Todd Parsons, Criteo’s Chief Product Officer, framed the shift in strategic terms. “Performance marketing is being redesigned in real time and marketers can no longer afford to operate in channel silos,” Parsons said in the announcement. “With GO’s new self-service capabilities, we’re opening our platform to a broader set of advertisers, giving growing brands access to AI-powered, cross-channel, full-funnel performance capabilities at scale.”
Technical Details
Criteo GO unifies display, video, native, and social ad formats within a single campaign environment.
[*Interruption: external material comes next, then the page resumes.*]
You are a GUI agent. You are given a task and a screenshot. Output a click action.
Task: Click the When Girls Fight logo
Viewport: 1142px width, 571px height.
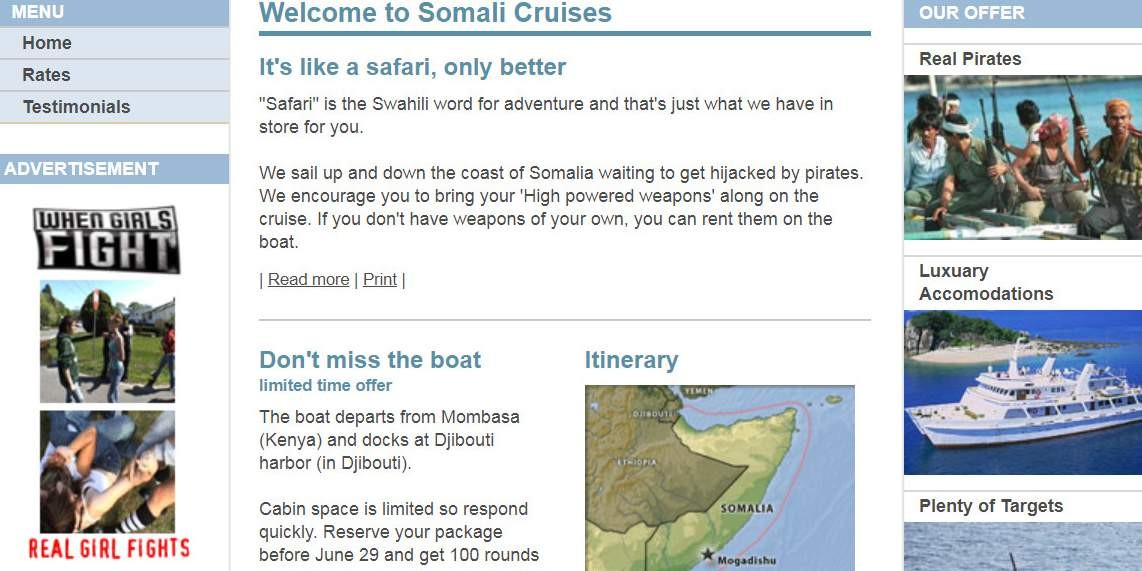107,239
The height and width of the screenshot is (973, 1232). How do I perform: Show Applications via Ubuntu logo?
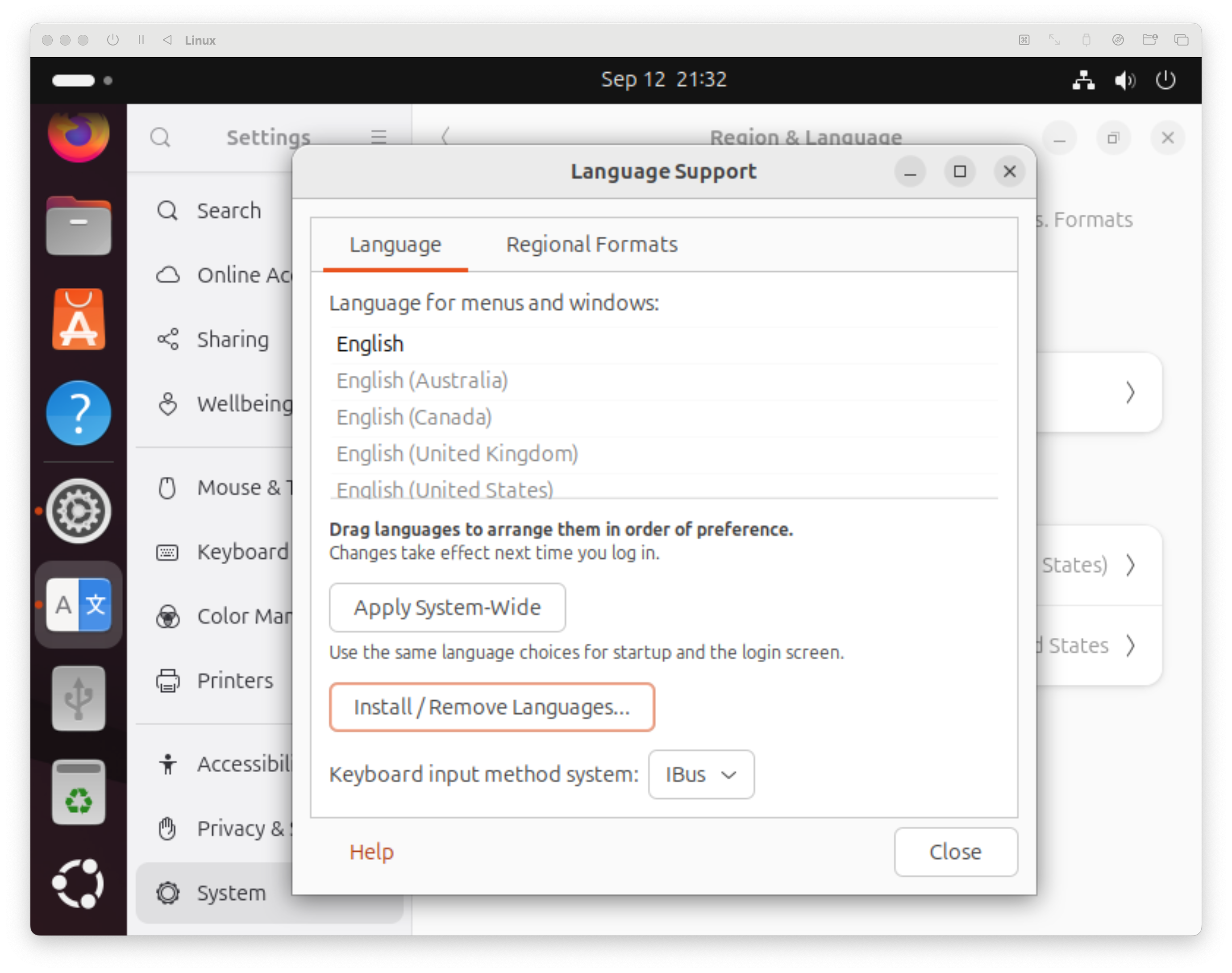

Rather than requiring advertisers to manage separate campaigns for each channel, the platform automatically allocates budget across channels to optimize for the best outcome. This cross-channel approach is powered by three core AI systems.
First, the AI Onboarding Agent handles initial campaign setup. It forecasts results based on the advertiser’s goals and product catalog, then automatically configures targeting parameters, bidding strategy, and budget allocation. This reduces the setup process to roughly 10 minutes, compared to the hours or days typically required for multi-channel campaign configuration.
Second, generative AI creative tools built into the platform produce and adapt ad formats automatically. The system generates display ads, native placements, and video creatives, then adjusts messaging and formatting for each channel to maintain consistency. Advertisers do not need to supply separate creative assets for each ad format.
Third, the platform’s real-time optimization engine continuously reallocates spend across channels based on performance signals. It draws on Criteo’s commerce dataset: 740 million daily active shoppers, $1 trillion in annual commerce transactions, and 5 billion product SKUs. This dataset allows the system to identify high-intent consumers across retailer websites and the open web.
Campaigns run on a CPM (cost per thousand impressions) pricing model with automated budget optimization. According to Criteo’s internal data reported by MediaPost, campaigns that include social activation deliver more than 20% higher ROAS compared to configurations that exclude social placements.
Who’s Affected
The most immediate beneficiaries are small and mid-sized e-commerce businesses that sell physical products online. These advertisers now have access to the same commerce data and AI optimization that Criteo’s enterprise clients — major retailers and global brands — have used for years.
Eric Prum, Co-Founder and Co-CEO of consumer goods company Very Great, described the practical impact. “Criteo GO’s AI-powered capabilities allow us to move from idea to execution quickly, helping us stay agile,” Prum said.
The hiring of Courtney MacConnell from Google Shopping signals that Criteo is serious about competing for the SMB segment that Google and Meta currently dominate. For existing Criteo enterprise clients, the expansion is unlikely to cause disruption — GO operates as a distinct product tier.
Ad agencies managing SMB portfolios may also benefit from the simplified campaign management, though the self-service design is clearly oriented toward direct advertisers.
What’s Next
Criteo GO’s self-service capabilities are currently available in the United States and United Kingdom. The company plans to expand to additional markets later in 2026, though specific countries and timelines have not been announced.
The promotional offer of up to $1,500 in matched ad credit applies within the first 30 days of account creation, subject to terms. Criteo has not disclosed minimum spend requirements or long-term pricing tiers beyond the CPM model.
Separately, Criteo recently joined OpenAI’s advertising pilot in ChatGPT, which could eventually integrate with the GO platform’s cross-channel capabilities. The combination of self-service simplicity with commerce data from the open internet represents Criteo’s bet that SMBs want an alternative to the Google-Meta advertising duopoly.